The Great Bahama Bank

Ambler Isle
V and S
Sat 21 May 2011 00:54
We awoke early after a surprisingly good night sleep despite the wave action.  Hoisting the anchor, we set off west toward Bimini, 50 miles away.  As usual, we had fishing lines out.  Over the day we caught 4 fish, 2 ciero mackerals, always tasty, and 2 barracuda.  We rarely keep the barracuda.  All but the last barracuda got away: they broke the line, bit the lure off or what?  Two dolphins swam by, but ran off before we could get their photos.  A big Azimut- type express sport fishing boat approached.  Although we were well off the normal recommended route line, it headed off course, straight for us.  We have seen this amazing behavior in Florida fishermen before.  They see a "big, fat, slow trawler" and just want to have a little fun waking us.  Professor Valt declared it time for yet another class of "Boat Etiquette 101".   These classes are seldom needed except for Florida boaters.  He started the second engine and began to speed up.  A huge wall of water rose from our stern as Amber Isle squatted low into the sea.  I mean a HUGE wall of water.  Immediately the sport fisher made an abrupt turn, changing course to be out of our way.   He wanted nothing to do with this crazy old, fat trawler.  Although we are not a trawler, we like to travel slow.  This conserves fuel, but also improves fishing.  But we can rev it up when necessary. 

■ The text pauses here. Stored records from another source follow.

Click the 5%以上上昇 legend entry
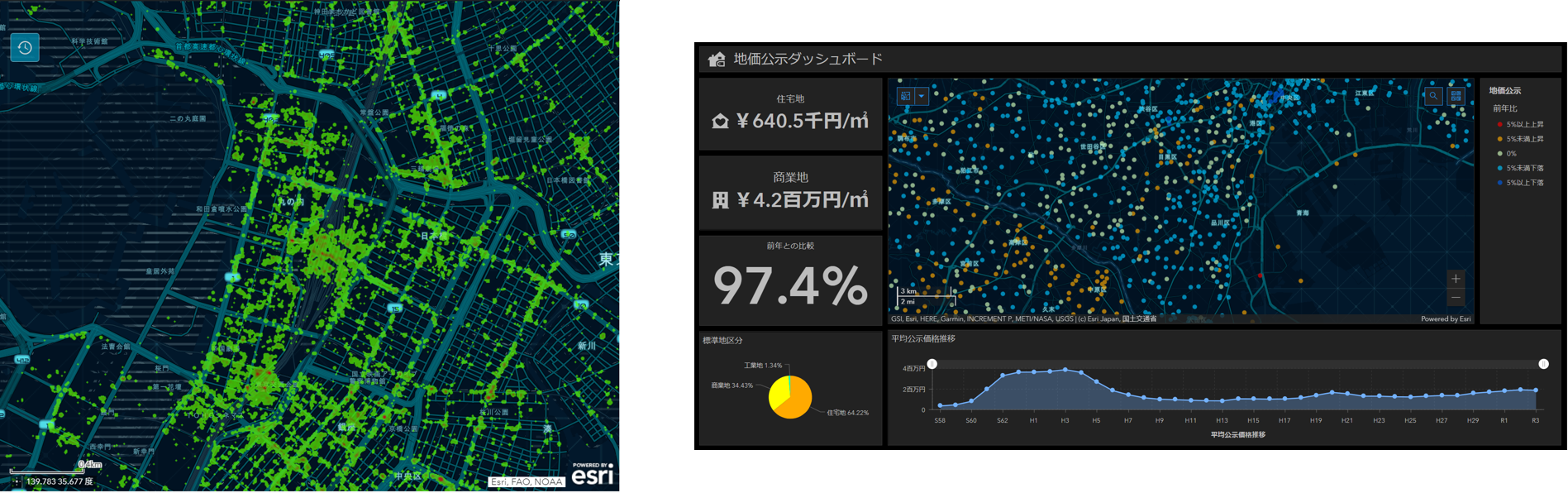point(1519,125)
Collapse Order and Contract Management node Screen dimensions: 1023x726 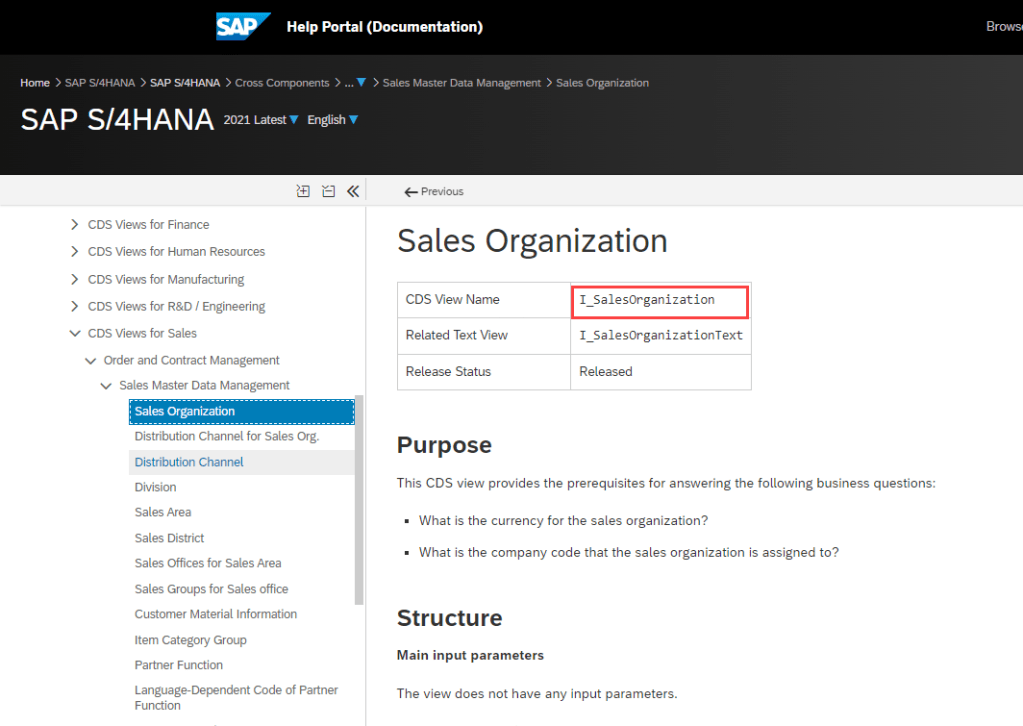tap(91, 360)
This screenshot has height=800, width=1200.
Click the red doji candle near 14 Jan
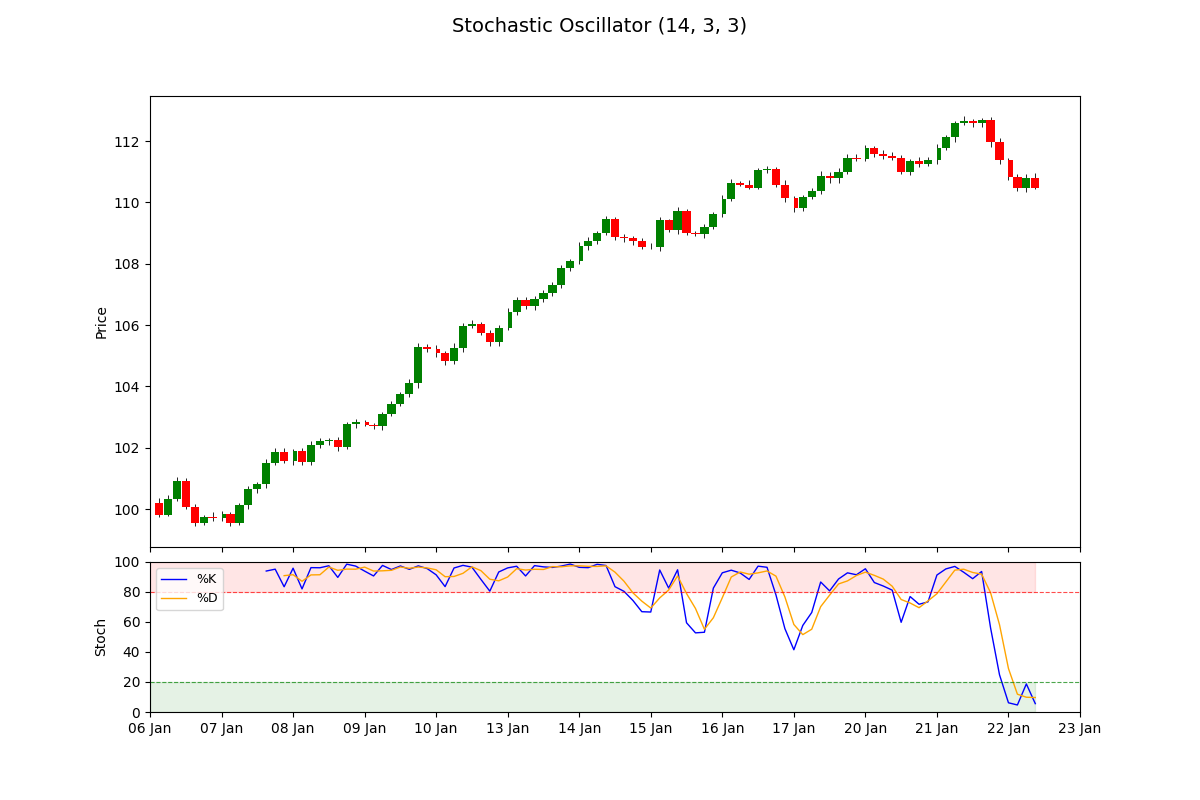tap(624, 237)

It was a hot day, and with less than 10k winds it was hotter.  91 degrees, the hottest here to date.  No breeze.  The light wind waves were off our stern, giving us a fairly smooth ride all day. 
Arrived at Cat Cays at 4pm, and anchored just off the yacht club marina.  Nice island, nice homes.  Bad thing was all the yachts coming in from Florida after work raced thru the cut toward the marina, waking us wildly at times.  Oh well, they can't come all night, can they?
We did a few chores.  Main thing was we switched the 200' anchor chain end to end.  this involved letting out the chain, attaching the new end to the anchor, drawing it back into the anchor locker, unkinking as we went.  This chain goes up and down so often, then turns with the wind while set, everyday.  This twists the chain.  We also readied the boat for the 45 mile trip across the Gulf Stream planned for tomorrow morning.  We secure all loose items, pull out the safety equipment, fuel the dinghy, make some travel snacks.  The trip should take less than 8 hours if we do not catch any fish.  If we do, we have to slow down to land them.  More time.  We will enter Miami at the Government Cut, and anchor off the Venetian Iles.  This is a small chain of manmade islets created when they dredged the channel for the ICW (Intercoastal Waterway)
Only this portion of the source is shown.